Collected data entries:
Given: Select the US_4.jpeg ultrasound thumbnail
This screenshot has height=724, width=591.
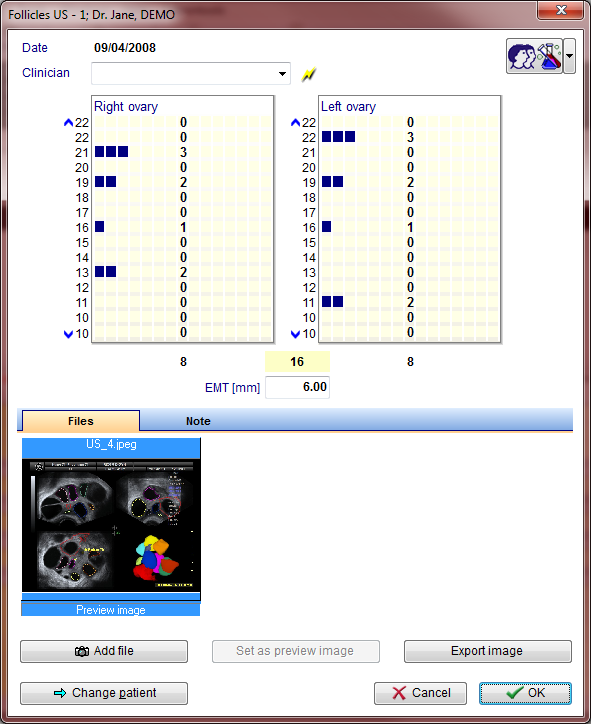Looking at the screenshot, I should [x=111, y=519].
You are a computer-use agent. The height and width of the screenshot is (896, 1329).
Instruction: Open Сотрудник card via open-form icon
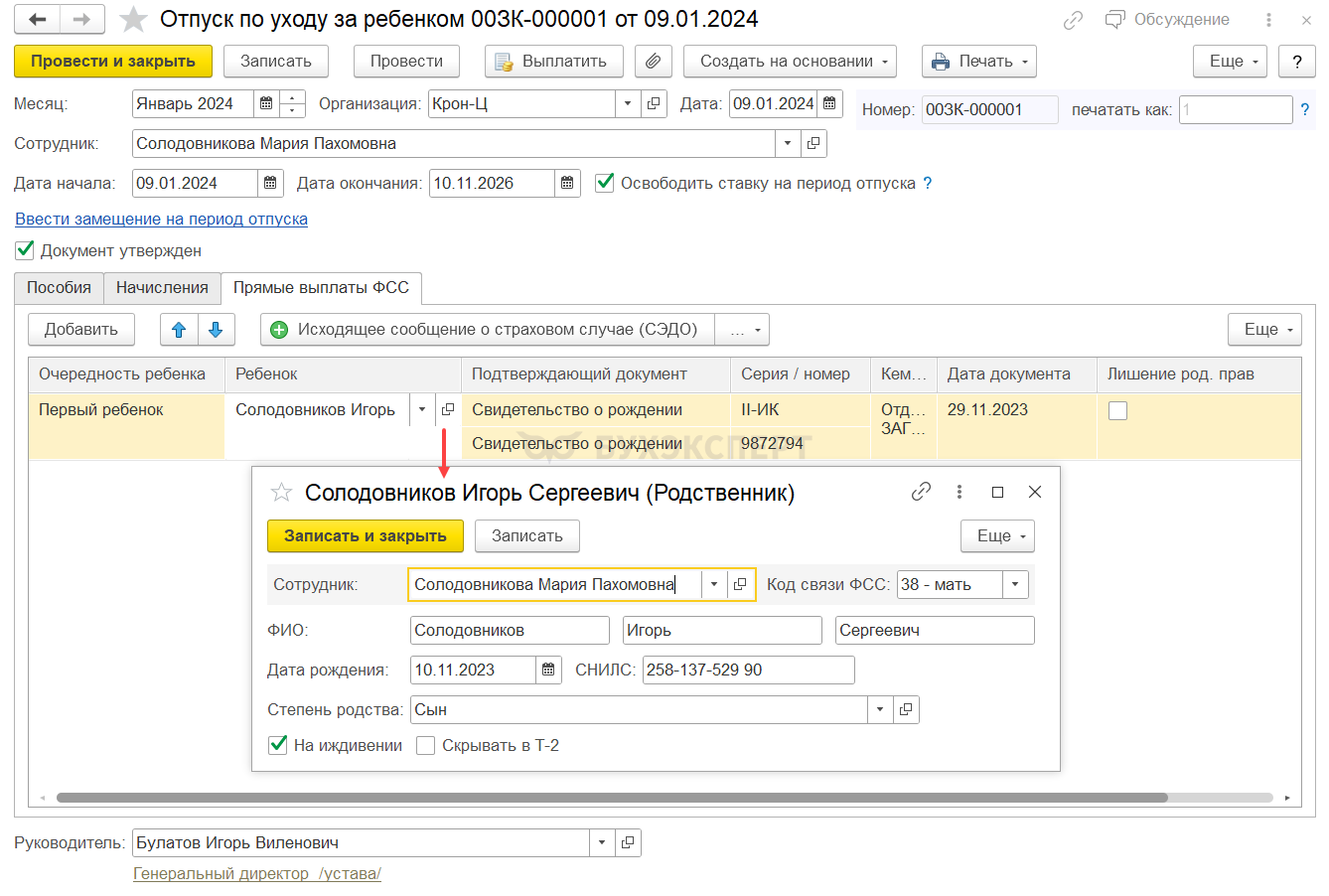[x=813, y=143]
==
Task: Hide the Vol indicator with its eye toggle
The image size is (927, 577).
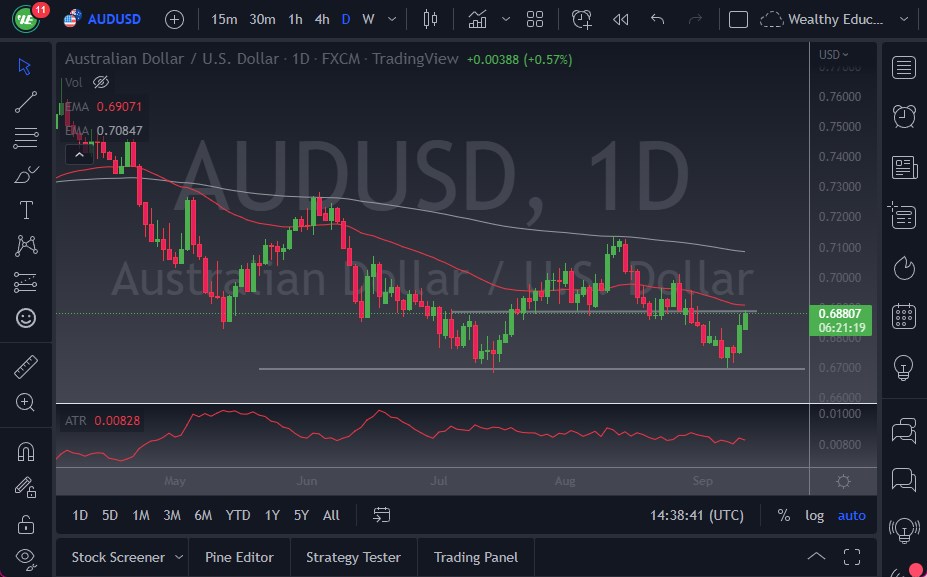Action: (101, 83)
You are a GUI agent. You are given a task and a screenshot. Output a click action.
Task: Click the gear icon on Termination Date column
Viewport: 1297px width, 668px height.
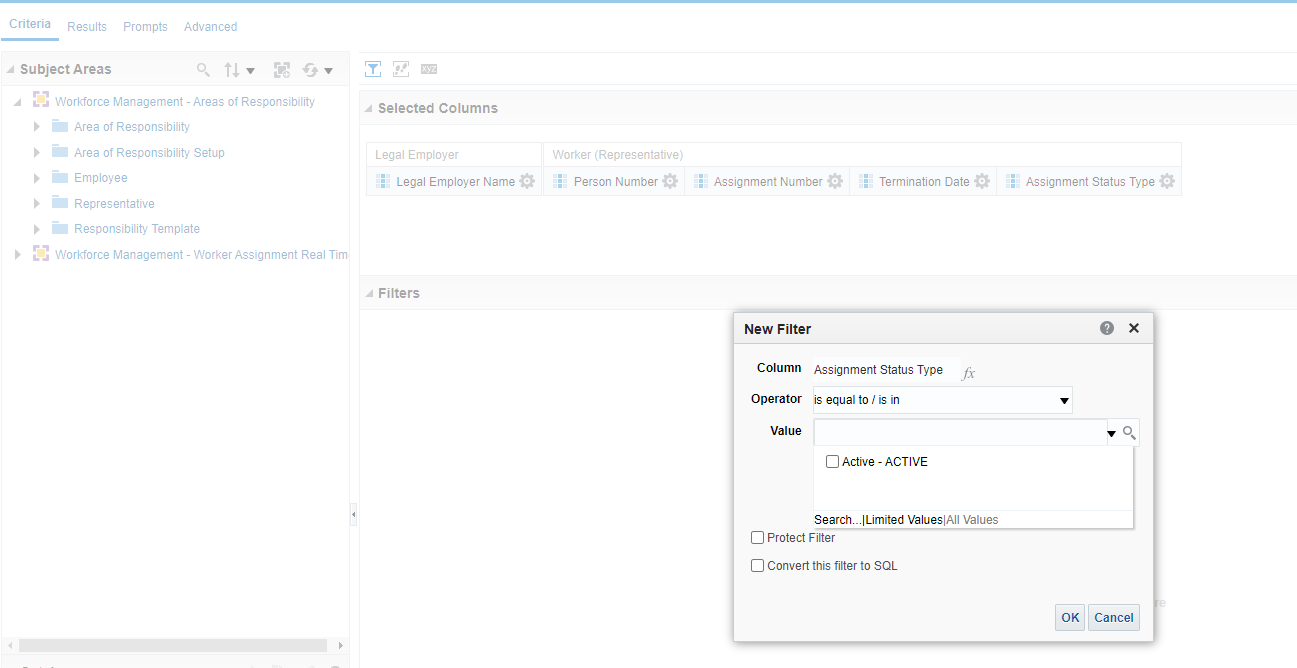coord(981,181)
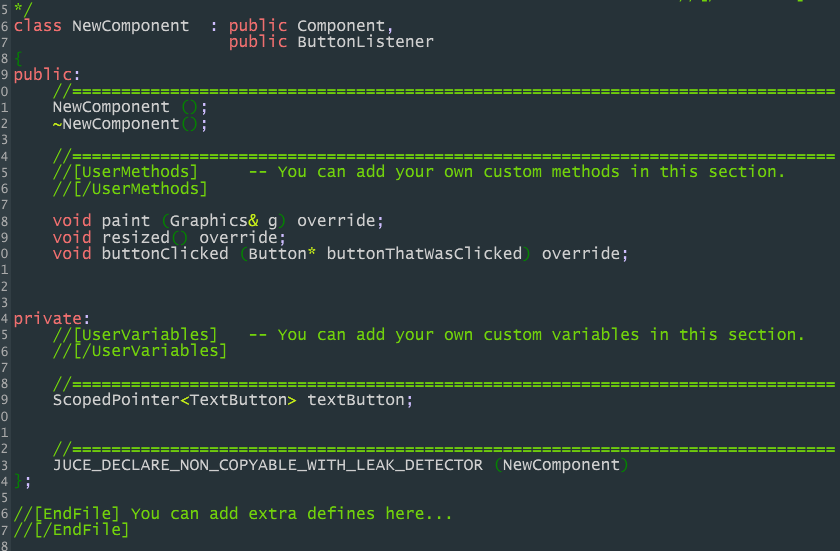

TASK STATEMENT:
Copy all the lines above that hold the string "agent".

SOLUTION FOR THIS PROBLEM:
You are a computer-use agent. The height and width of the screenshot is (896, 1329).
You are a GUI agent. You are given a task and a screenshot. Output a click action.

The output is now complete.